Once their alarmingly beastly foes make their presence known though, it's surprising and shocking to see how quickly the cast are whittled down, often before their characters' names have even been cemented in your mind. There is a real sense that the wolves could strike at any moment, and pretty much anyone might be fair game to them. The Grey is essentially a Boy's Own film for adults, but its air of genuine menace transcends the sort of schtick that often sinks the genre, an ominous score darkening the tone even further.
One of the film's greatest strengths is its brutally authentic location-work; the chill of the wild is keenly felt in every shot, making this the most relentlessly grueling cinematic ordeal since Vincent Gallo was put through his paces in Essential Killing. The Grey would perhaps benefit from that film's taut sub-90-minute run-time and sparse, spare approach; the pace here lags during the lengthy and frequent scenes of dialogue-heavy reflection, the overly obvious script's attempts to tackle religious faith and the nature of man falling flat due to the familiarity of everything that's being pondered.
Where Carnahan excels, however, is in rudely puncturing these leisurely moments with shock-inducing frights, often following the jolts up with viscerally staged suspense set-pieces where the screw is expertly turned through his masterful mounting. The audience is thrown right into the thick of the life-or-death situations through the director's kinetic, in-your-face camerawork and some frighteningly convincing stunt-work. The way that faulty logic, unforeseen obstacles and heart-stoppingly sudden accidents combine to inexorably drag the characters closer to death will at times have the viewer gasping for air, recalling the recent and similarly thrilling A Lonely Place To Die.
Neeson makes for an impressively plausible Bear Grylls-type, defying his 59 years of age; his bear-like stature is put to good use throughout, his sheer size giving his character some credibility in the many man-vs-wild stand-offs.

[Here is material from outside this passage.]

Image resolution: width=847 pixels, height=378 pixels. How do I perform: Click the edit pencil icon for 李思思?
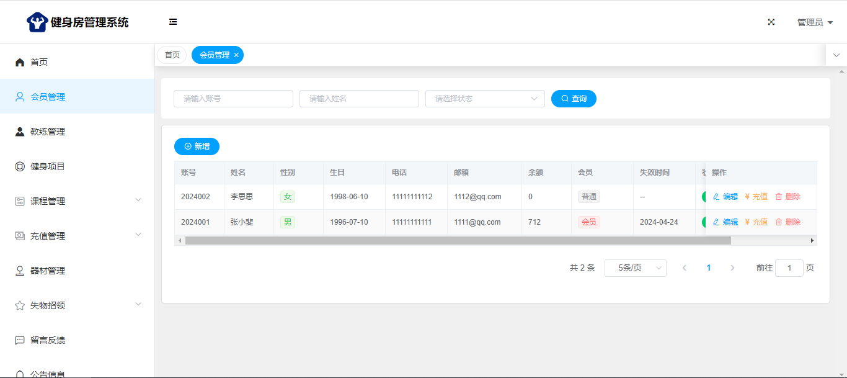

He's notably less effective in later outbursts of God-defying desperation, and the sense of canny resilience that served him so well in Seraphim Falls is here replaced by a more routinely macho sensibility that sits uneasily with the occasional attempts to paint Ottway in a more sensitive light.
The cast are solid in general though, clearly having suffered for their art; they're near-constantly wading knee-deep in snow and fleeing for their lives in the harshest of conditions. It's great to see Frank Grillo notch up another memorable supporting performance - following his sterling work in Mother's Day and Warrior - with a refreshingly unrepentant asshole, while Dermot Mulroney, Dallas Roberts and Nonso Anozie all bring nuance to their roles as family men who are forced to reassess their place in life's pecking order.
Despite cribbing many of its best moments from people-in-peril predecessors such as Frozen and Cliffhanger, The Grey holds up as a bracing example of the manly adventure story. If you can contain the cringe during its indulgent and unsuccessful attempts to be taken seriously as a humanity-affirming drama, Carnahan's latest offers plenty of well-tuned tension and inventively-staged set-pieces. Traditional action-flick fans should be warned of the film's unnecessary detours into pretension - including an abrupt ending that will have much of its target audience foaming at the mouth along with the film's fur-clad fiends - but anyone looking for some mid-winter excitement would do well to check this out.